ApriorIT

Nowadays, we have to deal with massive amounts of data, so the speed of calculations is critical. Traditional CPU technology is no longer capable of meeting computational demand. Parallel computing allows us to solve this problem by using multiple computing resources simultaneously. This technology is based on the capability of the GPU to divide computing tasks into hundreds of smaller ones and run them concurrently. However, to achieve a drastic increase in computing performance, developers have to rethink their algorithms to make them parallel.

In one of our previous posts, we provided tips on using CUDA, NVIDIA’s parallel computing architecture that harnesses the power of the GPU and CPU. CUDA allows developers to parallelize and accelerate computations across separate threads on the GPU simultaneously. The CUDA architecture is widely used for many purposes: linear algebra, signal processing, image and video processing, and more. How to optimize your code to reveal the full potential of CUDA is the question we’ll investigate.

In this article, we want to share our experience using CUDA for defining the fastest way to find the max element and its index with different algorithms, comparing to std::max_element in C++. This article might be useful for developers who are looking for the fastest way to perform computations.

Contents:

Searching on the CPU

Searching on the GPU

  Non-optimized algorithm on GPU

  Optimized GPU thread with local memory

  Optimized GPU thread with shared memory

  Optimized GPU thread blocks

  Warp optimized GPU with local and shared memory

Analyzing the results

Conclusion

To better understand the capabilities of CUDA for speeding up computations, we conducted tests to compare different ways of optimizing code to find the maximum absolute value of an element in a range and its index.
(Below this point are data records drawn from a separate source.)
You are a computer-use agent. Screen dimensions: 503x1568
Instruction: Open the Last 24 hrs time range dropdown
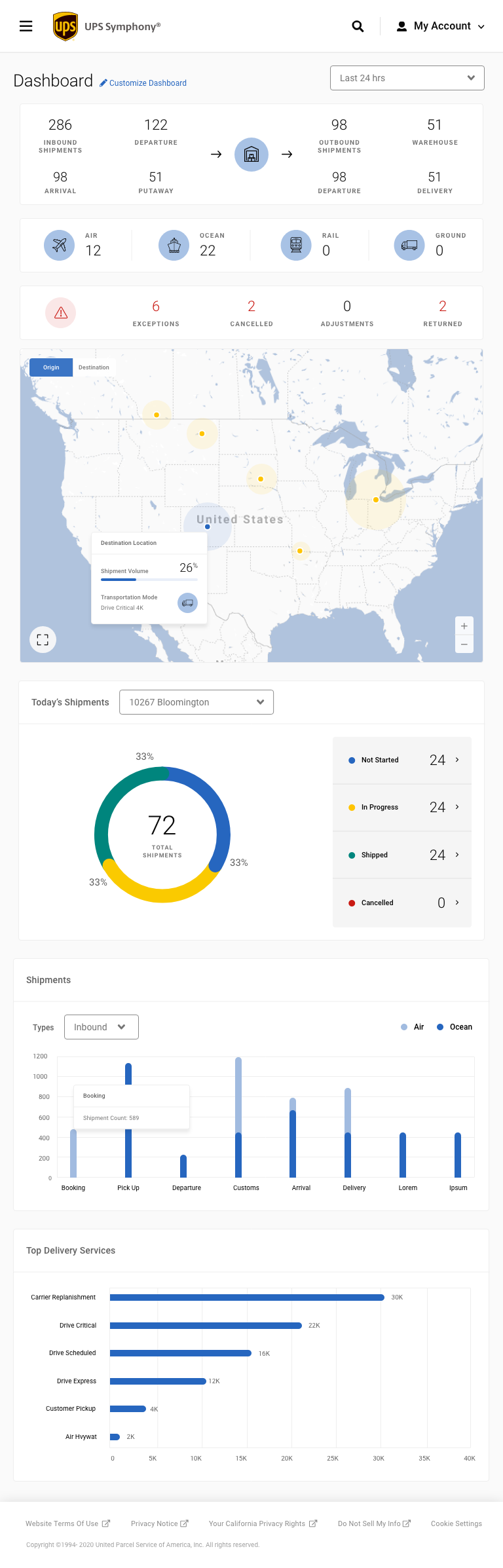click(x=407, y=78)
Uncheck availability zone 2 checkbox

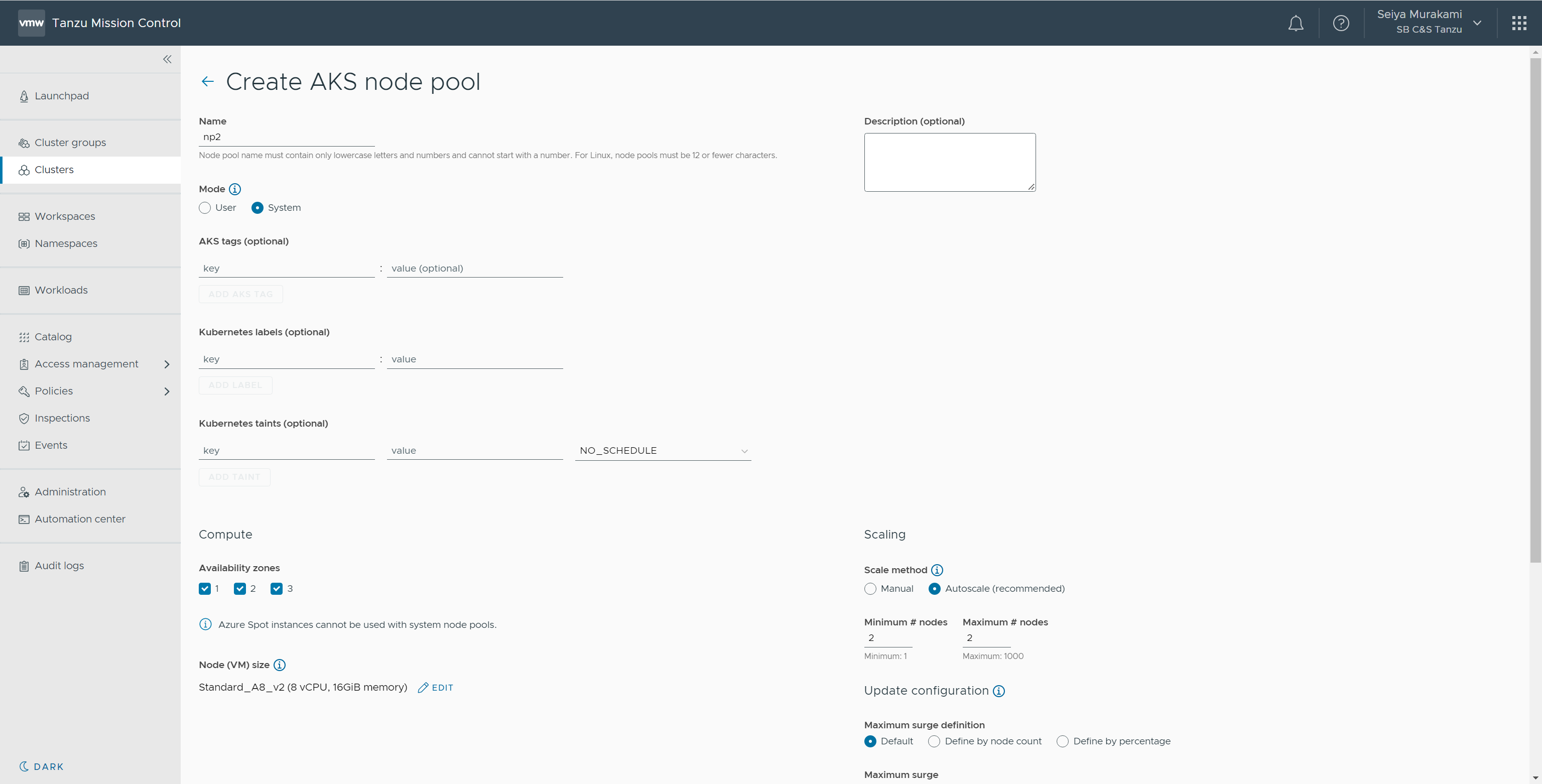pos(240,588)
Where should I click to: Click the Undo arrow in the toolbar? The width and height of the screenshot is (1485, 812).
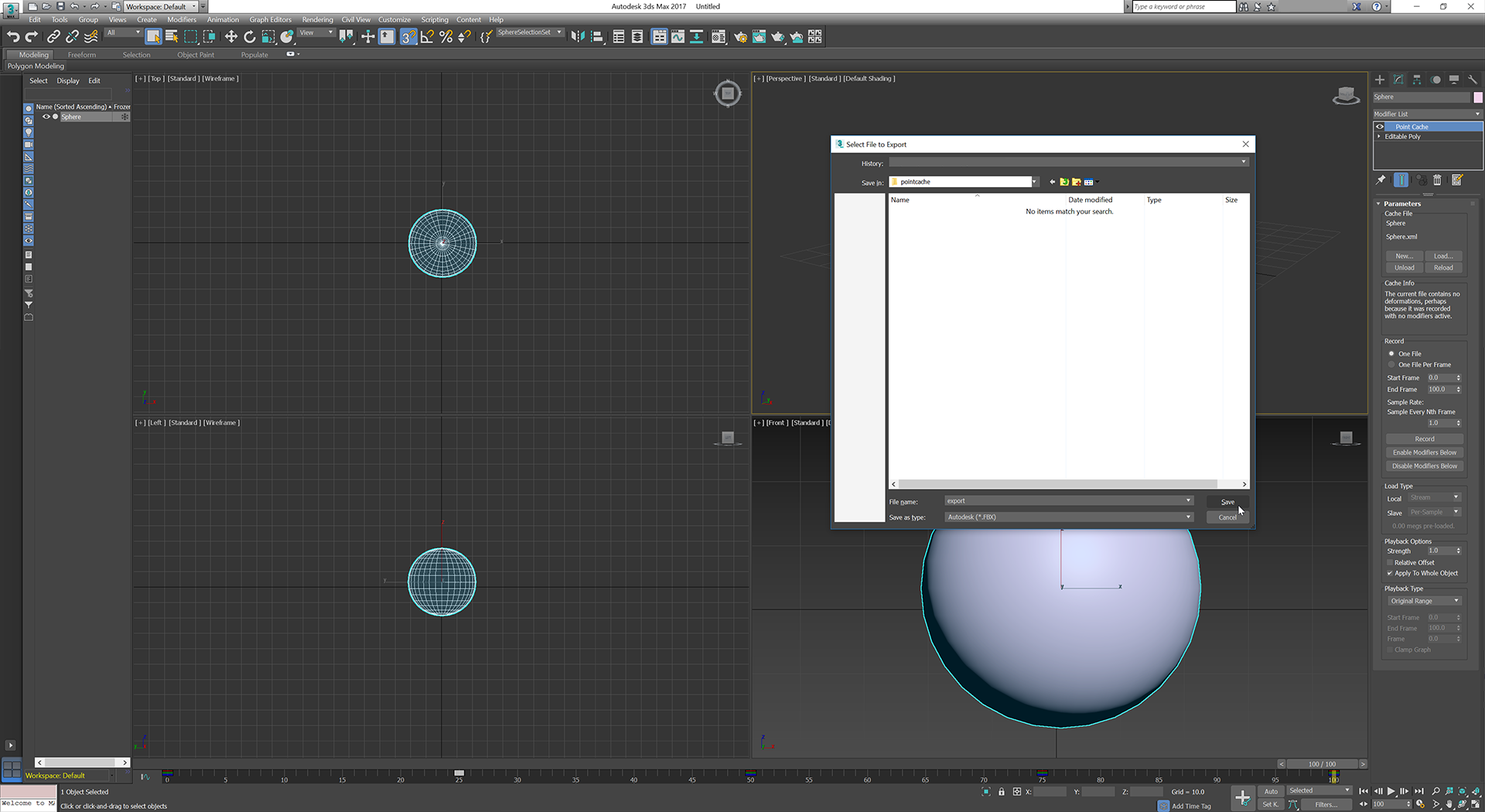click(x=12, y=36)
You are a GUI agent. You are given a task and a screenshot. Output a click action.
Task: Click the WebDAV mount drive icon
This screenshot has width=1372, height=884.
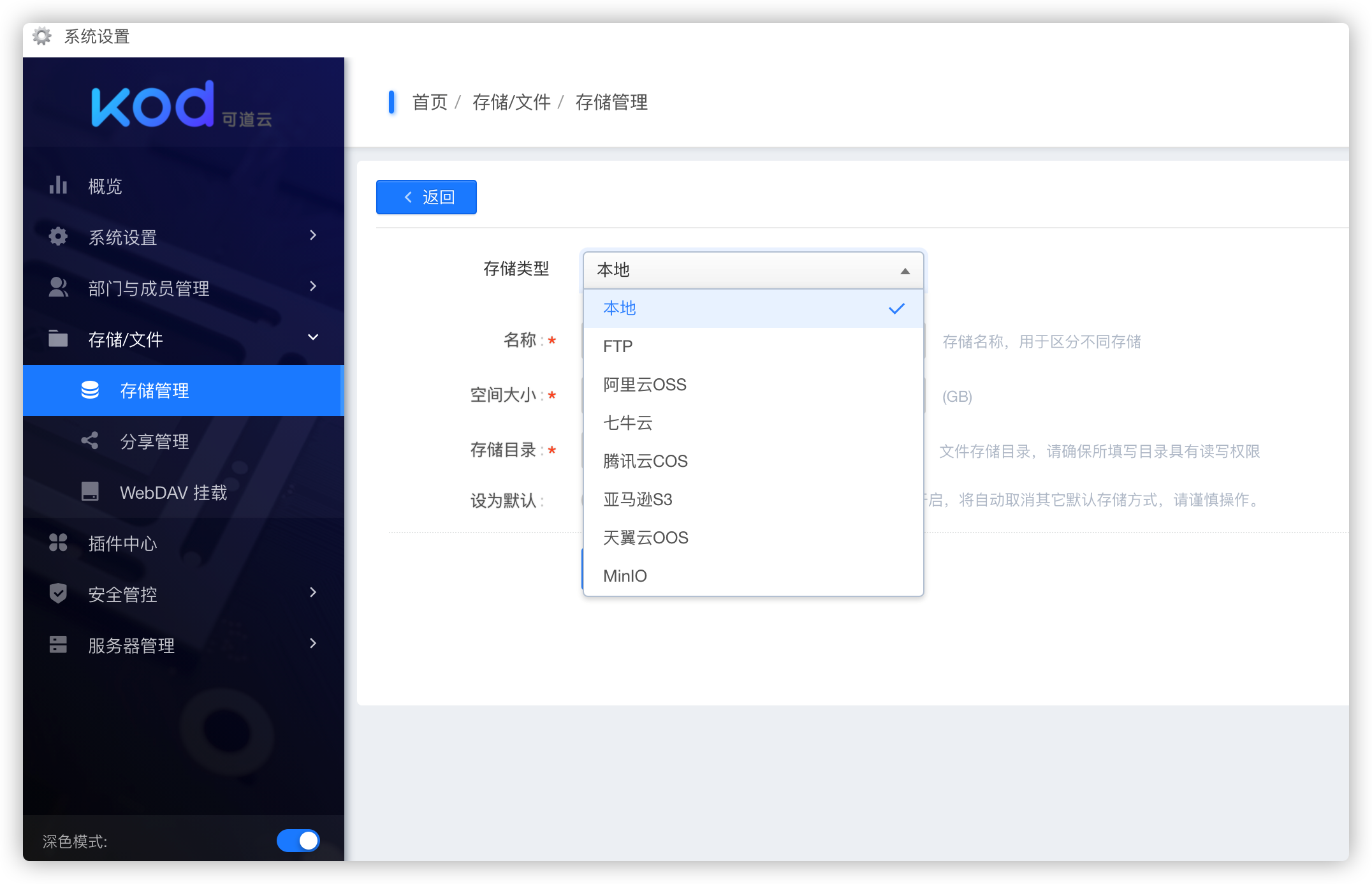click(90, 492)
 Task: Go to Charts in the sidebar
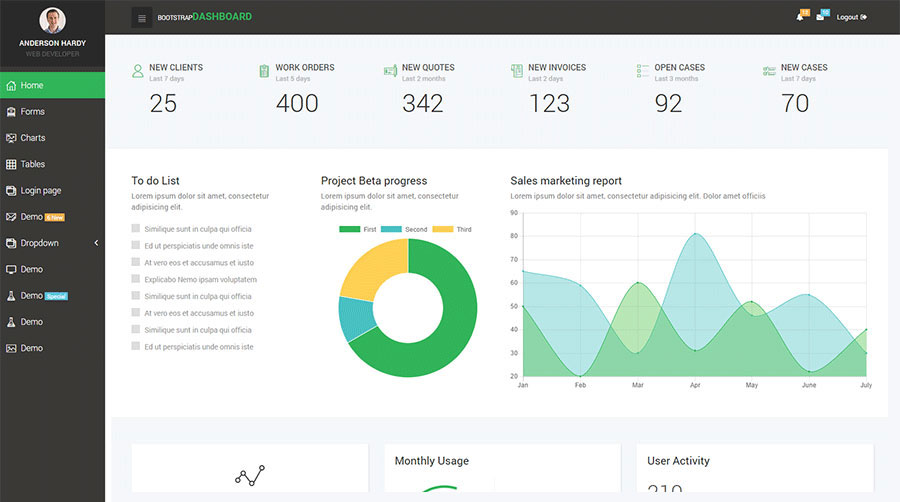pyautogui.click(x=33, y=138)
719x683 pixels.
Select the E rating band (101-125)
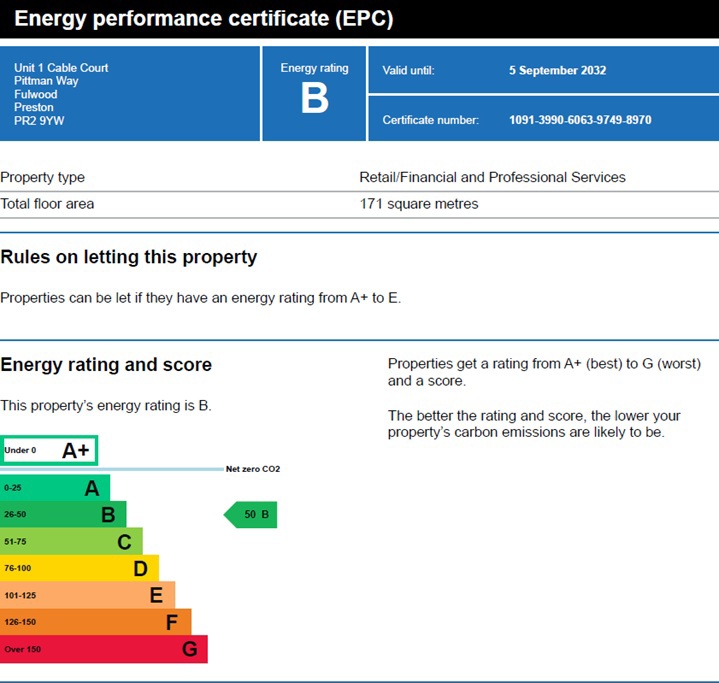click(x=87, y=595)
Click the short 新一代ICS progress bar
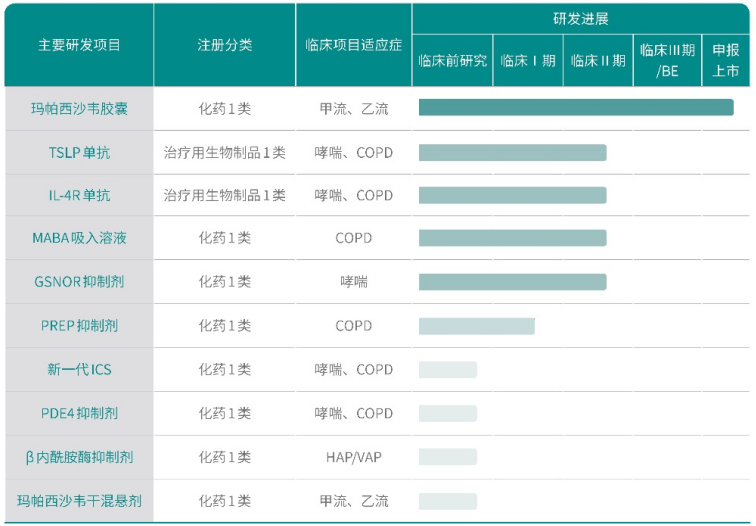756x526 pixels. point(447,370)
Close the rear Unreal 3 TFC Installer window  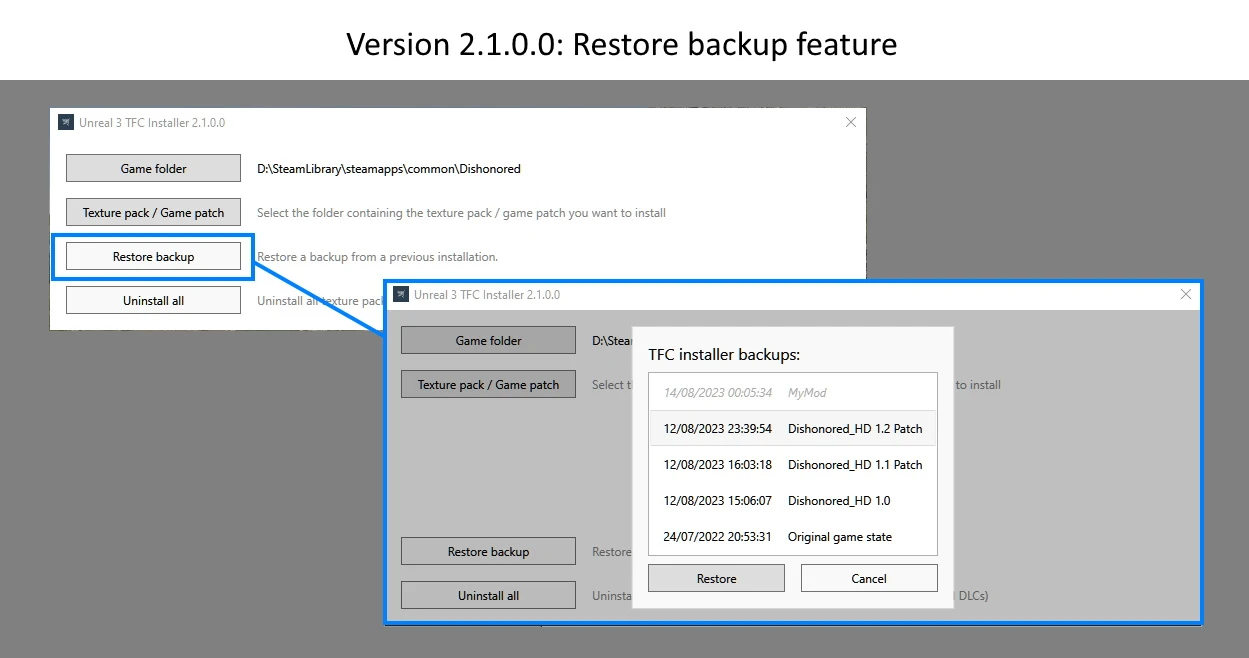[x=851, y=122]
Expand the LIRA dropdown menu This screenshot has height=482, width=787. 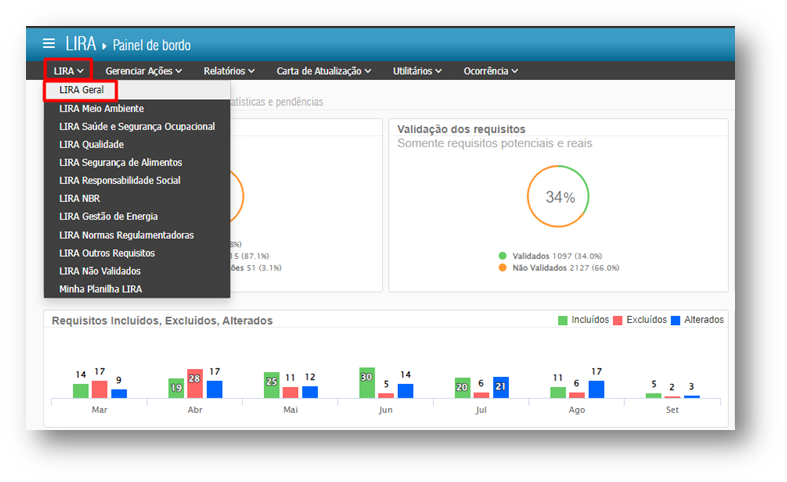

We ran our tests on both the CPU and GPU using different methods of code optimization. During the CPU tests, we applied three different policies for parallel and sequential execution. When we carried out our tests on the GPU, we used a non-optimized method of algorithm execution as well as five algorithms optimized for the parallel architecture.

We conducted our tests using the following hardware and software:

  • Intel Core i5-4460, 16GB RAM
  • NVIDIA GeForce GTX 1060 6GB
  • СUDA 10
  • Visual Studio 2017

Using other hardware or a different CUDA version wouldn’t have made a significant difference.

As input data, we took a range of 250,000 float elements. We ran the search 1,000 times.

You can find the full source code of our testing project here: cuda-reduce-max-with-index.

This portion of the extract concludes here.